Representation Matters? Amy Chua and the Fallacy of the Diverse Elite
Image description: Amy Chua sits between two white men, talking. /end description
Over the past decade, Yale Law School professor Amy Chua has cultivated her reputation as a controversial figure. From her infamous book Battle Hymn of the Tiger Mother to her op-ed in the Wall Street Journal lauding Brett Kavanaugh as a “mentor to women,” Chua has not been shy about sharing her beliefs and confronting her critics. Most recently, Chua wrote an open letter to YLS addressing her removal as a small group leader. In the letter, she denied accusations that she continued to host private dinner parties for students in the home she shares with her husband, Jed Rubenfeld, who is on academic suspension following a sexual harassment investigation. Additionally, Chua released nearly 60 pages of emails she received from students and alums supporting her and asking the law school to reinstate her role, including a few from students of color describing Chua as a mentor and much-needed representation in a majority white male faculty, especially in the wake of increased anti-Asian hate. However, although Amy Chua is an Asian woman and one of the few women of color on the YLS faculty, what she represents and the values she fosters through her mentorship do not support the Asian female identity, but rather whiteness, patriarchy, and elitism.

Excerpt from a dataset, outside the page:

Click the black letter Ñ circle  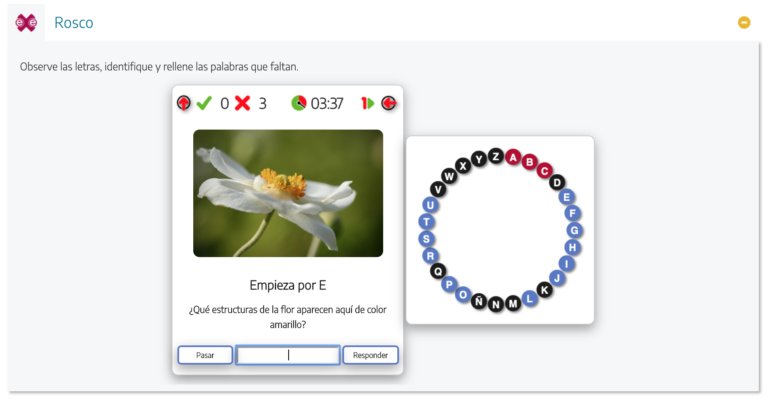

Many have questioned the authenticity of these emails in order to discredit Chua, but after reading them all I think they are undoubtedly real, as is the mentorship that Chua has provided to these students. Personally, I find the fact that so many students found Chua to be a great and involved mentor relative to other professors says more about the overall quality of the faculty of YLS than the quality of Chua herself, but regardless of how she compares to others it is clear she has had a positive impact on many students. However, I believe she can be and has been everything the students described (encouraging, a zealous advocate for her students, kind, gracious, empathetic, etc.) while still holding up systems that disenfranchise others. The emails praise Chua as someone willing to advocate for anyone, but by virtue of being a professor in one of the most selective law schools in the country, Chua is mainly helping those who wish to “access the gateways of power and influence,” whether in big firms or prestigious clerkships (p. 52 of emails). This is why those that come into her good graces speak so highly of her while so many others disparage her for the tactics she uses to get herself and those she cares about ahead. There were rumors that she told students Kavanaugh had a "type" of clerk he preferred, but whether or not her advice was this candid it seems that through her mentorship Chua not only opens the door for her mentees to enter a space that is not typically available to them, but teaches them how to navigate once they arrive. In a prestige career such as the law, this type of mentorship is invaluable for those who want to make it to the top, but it is a lesson available to only a few. What Chua is doing isn’t uplifting marginalized communities but rather teaching marginalized individuals how to conform to the white elite, just as she has done.
Discussions around diversity, equity and inclusion, and representation have been missing the point. There is no perfect equation of different identities that will create the ultimate inclusive space and that has never been the point of tactics like affirmative action. Racism is not a problem because it limits an individual’s ability to join the ranks of those in power based on the color of their skin. Racism is a problem because it is used by those in power to create systems of oppression based on skin color. The violence, the gatekeeping, and the glass ceilings are only symptoms of the larger, endemic problem and limiting our treatment to these issues alone will never be radical enough to create the change we need. Diversity initiatives like affirmative action are critical not because they help individuals get ahead or improve the learning environment of white students, but because they attempt to right historical wrongs against whole communities and dismantle systemic racism in higher education. To frame them, as these emails do, as simply numerical goals that “balances perspectives” in elite spaces is antithetical to their entire purpose.
“Representation matters,” as one email rightly stated, but it is not enough (p. 43 of emails). And poor representation is just, if not more, harmful than no representation at all. There are many mentors like Chua who preach conformity and professionalism in order to “make it,” but there is no amount of individual grit and determination that will make marginalized communities any different in the eyes of those who are truly in power. There is no amount of ladder climbing or personal sacrifice or traditional success that will make elite spaces “diverse enough” to overturn oppressive systems. Simply leaving space for marginalized folks in elite spaces is not the path towards equity and Chua does a huge disservice to students of color when she tells them that if they groom themselves enough, if they try hard enough, if they follow the rules, they can be just like powerful white men too. One email noted how Chua “moved heaven and earth” to help the author achieve their career goals and although that might rub people the wrong way, the “prestige culture” of Yale would exist with or without Chua teaching people how to navigate it (p. 58 of emails). While it is true that the culture would exist even without Chua, this kind of mentality is exactly how the small but powerful elite is preserved, just looking a little more colorful than before.